CONTROL Y CONTENCIÓN

Según explicó la especialista, en un principio se comenzó a relevar por barrios, identificando la cantidad de gente que había por sector, pero esta semana, luego de una reunión con Municipalidad y Fuerzas de Seguridad, se decidió mapear cada caso y distribuirlo por zona. El objetivo es optimizar el recurso y que el aislado pueda ser visitado al menos una vez al día por los agentes de seguridad.

El trabajo tiene una doble finalidad: por un lado el control del cumplimiento del aislamiento, “la responsabilidad social del vecino”, dice Masera; y por otro su contención. “A mí no me gusta la palabra control, me gusta hablar de la responsabilidad social que debe cumplir cada uno de los ciudadanos en este momento de emergencia sanitaria, pero bueno también se contribuye con un sistema un poco más organizado, optimizando el recurso de visitas de cada uno de los casos de aislamiento, porque los responsables del área de seguridad no solo controlan, sino que también consultan cómo se sienten, cómo van avanzando, cómo están pasando la cuarentena. Hay un idea y vuelta de sociabilización”, explicó.  

 

 

LA EVOLUCIÓN DEL AISLAMIENTO

El relevamiento incluye a todos los aislados de Comodoro, Rada Tilly, Sarmiento, Río Mayo, Río Senguer y las comunidades rurales. Cada día varía de acuerdo a quien entra a la provincia y quien termina el plazo de 14 días que se estipuló como cuarentena obligatoria para los viajeros.

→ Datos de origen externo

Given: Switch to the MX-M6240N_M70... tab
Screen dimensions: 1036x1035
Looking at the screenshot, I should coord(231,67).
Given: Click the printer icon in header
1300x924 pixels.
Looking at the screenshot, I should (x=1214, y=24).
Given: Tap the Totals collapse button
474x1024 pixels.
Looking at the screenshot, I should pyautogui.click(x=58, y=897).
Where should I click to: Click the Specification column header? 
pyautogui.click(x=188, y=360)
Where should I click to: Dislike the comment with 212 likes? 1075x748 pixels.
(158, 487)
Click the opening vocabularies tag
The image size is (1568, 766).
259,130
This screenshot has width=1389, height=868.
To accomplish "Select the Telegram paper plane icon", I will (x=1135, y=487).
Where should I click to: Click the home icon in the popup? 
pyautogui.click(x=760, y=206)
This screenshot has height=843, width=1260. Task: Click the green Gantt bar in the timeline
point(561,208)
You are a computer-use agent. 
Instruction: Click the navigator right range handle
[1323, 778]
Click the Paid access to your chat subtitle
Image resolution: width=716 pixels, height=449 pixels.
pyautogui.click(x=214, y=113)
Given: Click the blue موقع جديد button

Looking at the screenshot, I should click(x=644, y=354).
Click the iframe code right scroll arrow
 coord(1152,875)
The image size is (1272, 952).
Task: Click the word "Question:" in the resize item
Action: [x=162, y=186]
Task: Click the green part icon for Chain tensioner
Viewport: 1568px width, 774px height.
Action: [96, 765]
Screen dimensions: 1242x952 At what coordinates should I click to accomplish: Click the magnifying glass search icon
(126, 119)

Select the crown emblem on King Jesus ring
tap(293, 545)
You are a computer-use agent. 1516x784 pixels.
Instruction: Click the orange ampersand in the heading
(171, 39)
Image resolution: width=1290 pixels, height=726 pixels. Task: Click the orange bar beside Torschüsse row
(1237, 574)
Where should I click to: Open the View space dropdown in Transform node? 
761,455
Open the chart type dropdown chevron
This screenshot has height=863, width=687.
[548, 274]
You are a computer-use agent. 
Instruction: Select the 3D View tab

Según explicó Massera, en el están “todas las personas que ingresan por aerolíneas, traslado en colectivo o vehículo particular”.

La información personal es netamente confidencial y solamente tienen acceso los responsables del Área Programática Sur y los agentes de seguridad que deben realizar el control, entre ellos empleados del Ente Comodoro Deportes que realizan el control casa a casa.

El trabajo arroja datos interesantes. Por ejemplo, al principio los aislados fueron principalmente adultos mayores y adultos en edad laboral activa que se encontraban de viaje por diferentes motivos. Ahora, el panorama cambió y aumentó el aislamiento de estudiantes que volvieron de La Plata, Córdoba o Buenos Aires.

Se estima, a grandes rasgos, que hay 700 personas en aislamiento en este momento. En las localidades pequeñas los casos se esparcen por toda la jurisdicción, diferente a lo que sucede en Comodoro, donde se focalizan en sectores puntuales.

“En Comodoro vemos que la zona con la mayor cantidad de casos de aislamiento se da en la zona Centro y los barrios Pueyrredón y Roca. Son barrios que tienen mayor cantidad de casos de aislamiento. Y en la zona norte nos llamó la atención la concentración en los barrios Standart, Don Bosco, Palazzo y en el barrio Centenario”, explicó Massera, y detalló: “Primero llegaba gente que había ido de viaje al exterior. Entre adultos mayores y activos, y ahora se nota una mayor cantidad de jóvenes. Pero las edades fluctúan, entra gente de todas las edades que ha ido por tratamiento médico o distintas situaciones. Los jóvenes están más asociados a que estaban estudiando afuera y vienen de Buenos Aires o Córdoba”.

La especialista pide a la comunidad respetar a las personas que cumplen el aislamiento y a quienes están en cuarentena ser responsables, principalmente “los jóvenes que son muchos los que han regresado de lugares donde están estudiando”.

Es que respetando las normas que dicta el Estado, la evolución del coronavirus ha sido positiva, y ha permitido avanzar en la flexibilización, un paso en el que nadie quiere volver atrás.